Work instruction. Return the listing that follows, word for word.

The data.
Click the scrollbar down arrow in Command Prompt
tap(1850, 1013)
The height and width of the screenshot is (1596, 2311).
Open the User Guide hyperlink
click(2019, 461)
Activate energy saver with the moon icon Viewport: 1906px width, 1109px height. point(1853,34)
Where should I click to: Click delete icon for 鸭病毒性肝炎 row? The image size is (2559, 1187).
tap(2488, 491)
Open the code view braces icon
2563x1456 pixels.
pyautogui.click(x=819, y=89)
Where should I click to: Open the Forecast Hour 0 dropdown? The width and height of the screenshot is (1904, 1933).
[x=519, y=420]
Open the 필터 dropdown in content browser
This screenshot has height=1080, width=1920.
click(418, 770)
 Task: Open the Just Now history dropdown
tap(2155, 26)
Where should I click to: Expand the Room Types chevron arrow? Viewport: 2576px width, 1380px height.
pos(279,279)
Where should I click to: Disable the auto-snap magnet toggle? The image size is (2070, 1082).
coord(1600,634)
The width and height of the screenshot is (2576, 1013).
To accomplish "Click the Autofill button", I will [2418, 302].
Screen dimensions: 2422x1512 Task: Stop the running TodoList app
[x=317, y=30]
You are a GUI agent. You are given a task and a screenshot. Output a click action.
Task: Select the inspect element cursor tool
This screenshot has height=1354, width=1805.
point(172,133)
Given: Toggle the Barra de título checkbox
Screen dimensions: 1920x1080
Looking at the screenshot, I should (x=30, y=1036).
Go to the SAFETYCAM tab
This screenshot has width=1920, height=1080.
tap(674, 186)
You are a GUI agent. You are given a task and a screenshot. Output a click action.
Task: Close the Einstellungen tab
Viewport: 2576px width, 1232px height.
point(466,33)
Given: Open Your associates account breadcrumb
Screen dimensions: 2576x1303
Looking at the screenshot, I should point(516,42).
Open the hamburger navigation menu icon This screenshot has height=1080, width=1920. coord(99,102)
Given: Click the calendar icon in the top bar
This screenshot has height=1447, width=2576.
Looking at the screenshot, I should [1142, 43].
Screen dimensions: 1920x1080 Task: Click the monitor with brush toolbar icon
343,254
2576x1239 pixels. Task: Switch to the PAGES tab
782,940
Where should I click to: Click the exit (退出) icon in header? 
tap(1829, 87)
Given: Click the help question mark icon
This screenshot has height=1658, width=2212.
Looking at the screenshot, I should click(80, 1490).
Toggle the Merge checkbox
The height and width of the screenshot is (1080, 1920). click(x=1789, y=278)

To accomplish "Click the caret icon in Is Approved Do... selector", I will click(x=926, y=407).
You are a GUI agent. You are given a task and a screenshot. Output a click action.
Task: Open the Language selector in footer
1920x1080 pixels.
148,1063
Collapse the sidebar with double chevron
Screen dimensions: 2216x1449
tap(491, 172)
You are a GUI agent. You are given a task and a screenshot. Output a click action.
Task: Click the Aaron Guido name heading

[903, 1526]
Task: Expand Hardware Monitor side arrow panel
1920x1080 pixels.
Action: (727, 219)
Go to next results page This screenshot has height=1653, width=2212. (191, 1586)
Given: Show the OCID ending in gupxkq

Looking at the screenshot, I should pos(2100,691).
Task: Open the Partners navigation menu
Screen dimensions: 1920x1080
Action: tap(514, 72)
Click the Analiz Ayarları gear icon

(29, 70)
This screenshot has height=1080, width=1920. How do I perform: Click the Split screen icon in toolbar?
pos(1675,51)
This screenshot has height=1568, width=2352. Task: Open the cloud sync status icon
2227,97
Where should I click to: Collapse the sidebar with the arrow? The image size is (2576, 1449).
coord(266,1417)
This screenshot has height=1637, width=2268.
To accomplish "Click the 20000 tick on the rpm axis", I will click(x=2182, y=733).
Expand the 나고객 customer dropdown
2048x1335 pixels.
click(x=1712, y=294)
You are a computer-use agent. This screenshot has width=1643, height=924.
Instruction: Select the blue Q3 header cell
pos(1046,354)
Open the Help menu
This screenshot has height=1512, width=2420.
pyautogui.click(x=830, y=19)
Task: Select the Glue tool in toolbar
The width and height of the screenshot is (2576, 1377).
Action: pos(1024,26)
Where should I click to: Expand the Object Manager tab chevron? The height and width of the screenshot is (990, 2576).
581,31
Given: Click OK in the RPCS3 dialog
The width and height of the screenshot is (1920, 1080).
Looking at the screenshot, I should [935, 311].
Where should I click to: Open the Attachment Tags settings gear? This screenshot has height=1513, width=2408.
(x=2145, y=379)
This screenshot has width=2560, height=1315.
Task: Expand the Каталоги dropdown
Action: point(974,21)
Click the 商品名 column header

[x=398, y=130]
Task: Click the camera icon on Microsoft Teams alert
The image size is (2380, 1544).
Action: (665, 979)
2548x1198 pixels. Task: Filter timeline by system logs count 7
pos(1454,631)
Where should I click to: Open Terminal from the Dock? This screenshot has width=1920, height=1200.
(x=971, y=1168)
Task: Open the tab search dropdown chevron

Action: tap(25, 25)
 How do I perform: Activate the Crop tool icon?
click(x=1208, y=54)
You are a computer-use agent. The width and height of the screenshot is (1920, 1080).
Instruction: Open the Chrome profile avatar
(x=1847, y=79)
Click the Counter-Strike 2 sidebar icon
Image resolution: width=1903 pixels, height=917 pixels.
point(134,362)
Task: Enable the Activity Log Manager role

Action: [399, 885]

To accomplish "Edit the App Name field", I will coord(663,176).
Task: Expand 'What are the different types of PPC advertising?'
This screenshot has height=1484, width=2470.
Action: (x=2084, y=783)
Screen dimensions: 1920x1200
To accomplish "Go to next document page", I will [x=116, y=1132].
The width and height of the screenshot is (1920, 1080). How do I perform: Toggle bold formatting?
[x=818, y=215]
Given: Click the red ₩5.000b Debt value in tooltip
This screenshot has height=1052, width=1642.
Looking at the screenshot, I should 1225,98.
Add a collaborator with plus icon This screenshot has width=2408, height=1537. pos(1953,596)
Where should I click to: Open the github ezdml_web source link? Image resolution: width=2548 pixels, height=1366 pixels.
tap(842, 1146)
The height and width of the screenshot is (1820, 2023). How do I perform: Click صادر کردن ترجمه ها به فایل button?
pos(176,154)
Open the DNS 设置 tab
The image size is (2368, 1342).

Result of the task.
Click the scrollbar down arrow in Command Prompt
tap(1850, 1013)
The height and width of the screenshot is (1596, 2311).
Open the User Guide hyperlink
click(2019, 461)
Activate energy saver with the moon icon Viewport: 1906px width, 1109px height. point(1853,34)
Where should I click to: Click delete icon for 鸭病毒性肝炎 row? The image size is (2559, 1187).
tap(2488, 491)
Open the code view braces icon
2563x1456 pixels.
pyautogui.click(x=819, y=89)
Where should I click to: Open the Forecast Hour 0 dropdown? The width and height of the screenshot is (1904, 1933).
[x=519, y=420]
Open the 필터 dropdown in content browser
This screenshot has height=1080, width=1920.
click(418, 770)
 Task: Open the Just Now history dropdown
tap(2155, 26)
Where should I click to: Expand the Room Types chevron arrow? Viewport: 2576px width, 1380px height.
pos(279,279)
Where should I click to: Disable the auto-snap magnet toggle? The image size is (2070, 1082).
coord(1600,634)
The width and height of the screenshot is (2576, 1013).
To accomplish "Click the Autofill button", I will [2418, 302].
Screen dimensions: 2422x1512 Task: Stop the running TodoList app
[x=317, y=30]
You are a GUI agent. You are given a task and a screenshot. Output a click action.
Task: Select the inspect element cursor tool
This screenshot has height=1354, width=1805.
point(172,133)
Given: Toggle the Barra de título checkbox
Screen dimensions: 1920x1080
Looking at the screenshot, I should (x=30, y=1036).
Go to the SAFETYCAM tab
This screenshot has width=1920, height=1080.
tap(674, 186)
You are a GUI agent. You are given a task and a screenshot. Output a click action.
Task: Close the Einstellungen tab
Viewport: 2576px width, 1232px height.
point(466,33)
Given: Open Your associates account breadcrumb
Screen dimensions: 2576x1303
Looking at the screenshot, I should point(516,42).
Open the hamburger navigation menu icon This screenshot has height=1080, width=1920. coord(99,102)
Given: Click the calendar icon in the top bar
This screenshot has height=1447, width=2576.
Looking at the screenshot, I should [1142, 43].
Screen dimensions: 1920x1080 Task: Click the monitor with brush toolbar icon
343,254
2576x1239 pixels. Task: Switch to the PAGES tab
782,940
Where should I click to: Click the exit (退出) icon in header? 
tap(1829, 87)
Given: Click the help question mark icon
This screenshot has height=1658, width=2212.
Looking at the screenshot, I should click(80, 1490).
Toggle the Merge checkbox
The height and width of the screenshot is (1080, 1920). click(x=1789, y=278)

To accomplish "Click the caret icon in Is Approved Do... selector", I will click(x=926, y=407).
You are a GUI agent. You are given a task and a screenshot. Output a click action.
Task: Open the Language selector in footer
1920x1080 pixels.
148,1063
Collapse the sidebar with double chevron
Screen dimensions: 2216x1449
tap(491, 172)
You are a GUI agent. You are given a task and a screenshot. Output a click action.
Task: Click the Aaron Guido name heading

[903, 1526]
Task: Expand Hardware Monitor side arrow panel
1920x1080 pixels.
Action: (727, 219)
Go to next results page This screenshot has height=1653, width=2212. (191, 1586)
Given: Show the OCID ending in gupxkq

Looking at the screenshot, I should pos(2100,691).
Task: Open the Partners navigation menu
Screen dimensions: 1920x1080
Action: tap(514, 72)
Click the Analiz Ayarları gear icon

(29, 70)
This screenshot has height=1080, width=1920. How do I perform: Click the Split screen icon in toolbar?
pos(1675,51)
This screenshot has height=1568, width=2352. Task: Open the cloud sync status icon
2227,97
Where should I click to: Collapse the sidebar with the arrow? The image size is (2576, 1449).
coord(266,1417)
This screenshot has height=1637, width=2268.
To accomplish "Click the 20000 tick on the rpm axis", I will click(x=2182, y=733).
Expand the 나고객 customer dropdown
2048x1335 pixels.
click(x=1712, y=294)
You are a computer-use agent. This screenshot has width=1643, height=924.
Instruction: Select the blue Q3 header cell
pos(1046,354)
Open the Help menu
This screenshot has height=1512, width=2420.
pyautogui.click(x=830, y=19)
Task: Select the Glue tool in toolbar
The width and height of the screenshot is (2576, 1377).
Action: pos(1024,26)
Where should I click to: Expand the Object Manager tab chevron? The height and width of the screenshot is (990, 2576).
581,31
Given: Click OK in the RPCS3 dialog
The width and height of the screenshot is (1920, 1080).
Looking at the screenshot, I should [935, 311].
Where should I click to: Open the Attachment Tags settings gear? This screenshot has height=1513, width=2408.
(x=2145, y=379)
This screenshot has width=2560, height=1315.
Task: Expand the Каталоги dropdown
Action: point(974,21)
Click the 商品名 column header

[x=398, y=130]
Task: Click the camera icon on Microsoft Teams alert
The image size is (2380, 1544).
Action: (665, 979)
2548x1198 pixels. Task: Filter timeline by system logs count 7
pos(1454,631)
Where should I click to: Open Terminal from the Dock? This screenshot has width=1920, height=1200.
(x=971, y=1168)
Task: Open the tab search dropdown chevron

Action: tap(25, 25)
 How do I perform: Activate the Crop tool icon?
click(x=1208, y=54)
You are a computer-use agent. The width and height of the screenshot is (1920, 1080).
Instruction: Open the Chrome profile avatar
(x=1847, y=79)
Click the Counter-Strike 2 sidebar icon
Image resolution: width=1903 pixels, height=917 pixels.
point(134,362)
Task: Enable the Activity Log Manager role

Action: [399, 885]

To accomplish "Edit the App Name field", I will coord(663,176).
Task: Expand 'What are the different types of PPC advertising?'
This screenshot has height=1484, width=2470.
Action: (x=2084, y=783)
Screen dimensions: 1920x1200
To accomplish "Go to next document page", I will [x=116, y=1132].
The width and height of the screenshot is (1920, 1080). How do I perform: Toggle bold formatting?
[x=818, y=215]
Given: Click the red ₩5.000b Debt value in tooltip
This screenshot has height=1052, width=1642.
Looking at the screenshot, I should 1225,98.
Add a collaborator with plus icon This screenshot has width=2408, height=1537. pos(1953,596)
Where should I click to: Open the github ezdml_web source link? Image resolution: width=2548 pixels, height=1366 pixels.
tap(842, 1146)
The height and width of the screenshot is (1820, 2023). How do I perform: Click صادر کردن ترجمه ها به فایل button?
pos(176,154)
Open the DNS 设置 tab
The image size is (2368, 1342).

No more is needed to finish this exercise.